President Joe Biden and Democrats are jockeying to trim their once-$3.5 trillion signature domestic policy package to as little as $1.9 trillion while staying united on passing the legislation. Some big ticket items may fall by the wayside while others may expire after a few years or be restricted to only the poorest Americans, lawmakers say.
These changes are necessary, Biden has told lawmakers, to win support from two centrist Democrats—Sens. Joe Manchin (W.Va.) and Kyrsten Sinema (Ariz.)—whose votes will be pivotal to passage.
Democrats say the message is clear: find common ground and be willing to give up some goals to clear the legislation. “We need to do what Biden keeps saying—get ourselves out of this hole and compromise,” Rep. Raul Ruiz (D-Calif.) said.
The shrinking size of the package means lawmakers will need to find offsets for the spending, to come through a combination of tax increases and other revenue-raising measures such as letting Medicare negotiate directly with drugmakers on the prices of some medication. Bloomberg Government reporters sort through the sticking points Democrats will be negotiating in the weeks to come.
Biden Team Seeks to Pare Back Economic Agenda: The president, meanwhile, is seeking to drum up public support for the plan—and pressure its opponents—in trips to political battlegrounds. Biden’s strategy to enact two packages—a roads-and-bridges focused infrastructure plan and a trimmed-back social-spending bill—is evolving after a tense week of negotiations that yielded ill will between liberal and centrist factions of the Democratic Party.
After congressional leaders had to indefinitely postpone votes on the measures, one Democratic operative said he hadn’t seen such vitriol between members of his own party since Biden took office.
In meetings this week, the president has warned progressives—who’ve sought expansive new spending on education and social programs combined with tax hikes on the wealthy—that they will have to temper expectations for the final legislation. But he has also dialed up pressure on Congress to pass both packages, casting them in a speech yesterday in a Republican-leaning corner of Michigan as essential to keep the U.S. competitive with fast-growing foes and calling opponents “complicit in America’s decline.” Read more from nancy Cook and Billy House.

## [SUPPLIED INFORMATION]
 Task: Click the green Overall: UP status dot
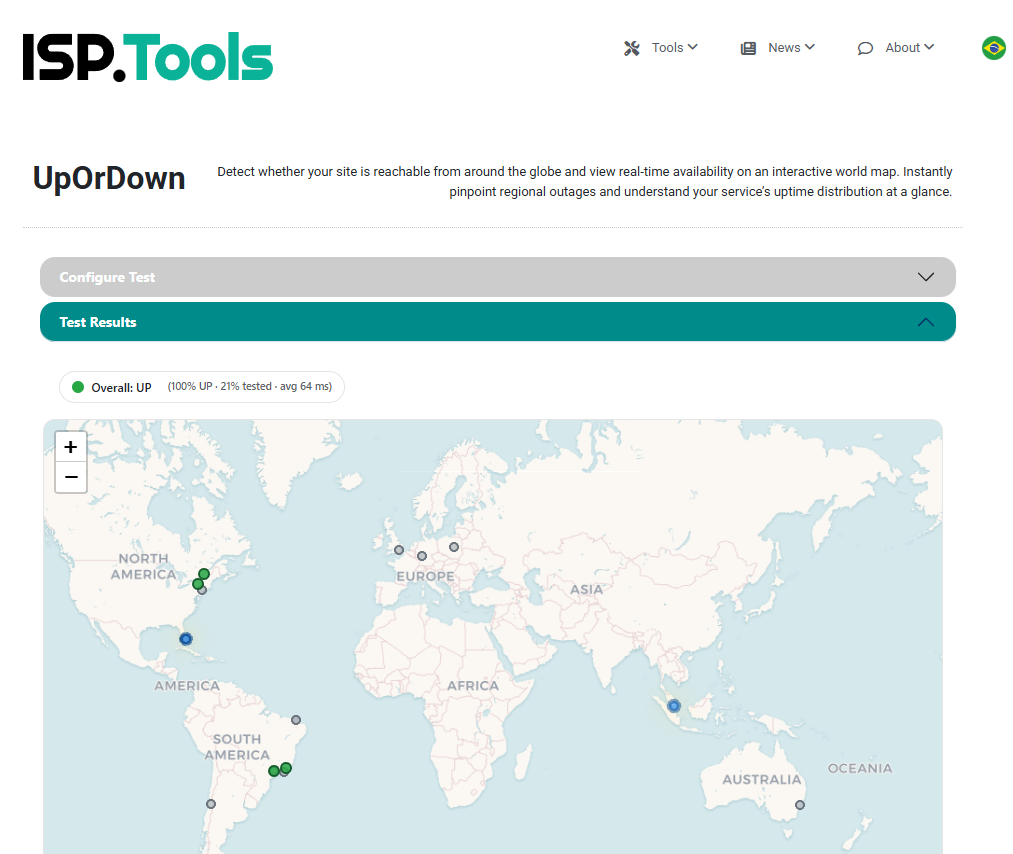point(75,386)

## [TASK SET]
1: Answer these questions from the article on the Democrats' spending package:
(a) To how little might the package be trimmed?
(b) Which two senators' votes are called pivotal to passage?
(c) Where did the president give the speech mentioned at the end?
2: Decide whether each statement agrees with the article on the Democrats' spending package, and quote the words that settle it:
(a) Letting Medicare negotiate with drugmakers is named as a way to raise revenue.
(b) Rep. Raul Ruiz is a Republican.
(c) The votes on the measures went ahead as planned.
3: Pick up the article on the Democrats' spending package after its final sentence and keep writing.
The material has no connection to the article on the Democrats' spending package.

## [TASK-BY-TASK ANSWERS]
1:
(a) To as little as $1.9 trillion.
(b) Joe Manchin of West Virginia and Kyrsten Sinema of Arizona.
(c) In a Republican-leaning corner of Michigan.

2:
(a) Yes: "other revenue-raising measures such as letting Medicare negotiate directly with drugmakers on the prices of some medication."
(b) No: "Rep. Raul Ruiz (D-Calif.)"
(c) No: "congressional leaders had to indefinitely postpone votes on the measures"

3:
Paid Leave Allies Mull Fallback Options: Supporters of House Democrats’ plan to create a nationwide paid family and medical leave program are girding for a battle over possible cuts to the proposal as pressure builds to trim the price tag.
Longtime proponents of paid leave say the Covid-19 pandemic laid bare the need for a robust, permanent program that’s available to as many workers as possible. But with a reset in negotiations this week, paid-leave advocates are calling for Democrats to maintain a comprehensive leave program, even though it could cost as much as $550 billion. At the same time, they’re privately strategizing around what would be the most effective—or least undesirable—way to narrow the House Ways and Means Committee’s proposal. Read more from Paige Smith, Ian Kullgren, and Ben Penn.
Happening on the Hill
- The Senate today will consider one of Biden’s judicial nominees and hold a procedural vote on a measure to suspend the debt limit.
- Click here for a complete list of today’s hearings and markups.
Brinkmanship Edges U.S. Closer to Default: Democrats and Republicans must decide in the next day or two how far to take their deadlock over the U.S. debt limit, which is pushing the country perilously close to a catastrophic default. Senate Majority Leader Chuck Schumer (D-N.Y.) will force a vote today—his third try in nine days—on whether to take up a measure suspending the nation’s debt ceiling until December 2022. Republicans, as they did the last two times, promise to block him. “We’re not voting in any way to help raise the debt ceiling,” said Sen. Mitt Romney (R-Utah), who sometimes works with Democrats. “As a group we are all together.”
Schumer yesterday again rejected using a time-consuming legislative approach, called reconciliation, that would allow Democrats to raise the debt ceiling without Republican votes. Republicans, Schumer argued, should at least “get out of the damn way” and not filibuster Democrats’ efforts. But Republicans have not been swayed and Democrats might soon lose altogether the option of reconciliation, if they haven’t already. Read more from Laura Litvan and Mike Dorning.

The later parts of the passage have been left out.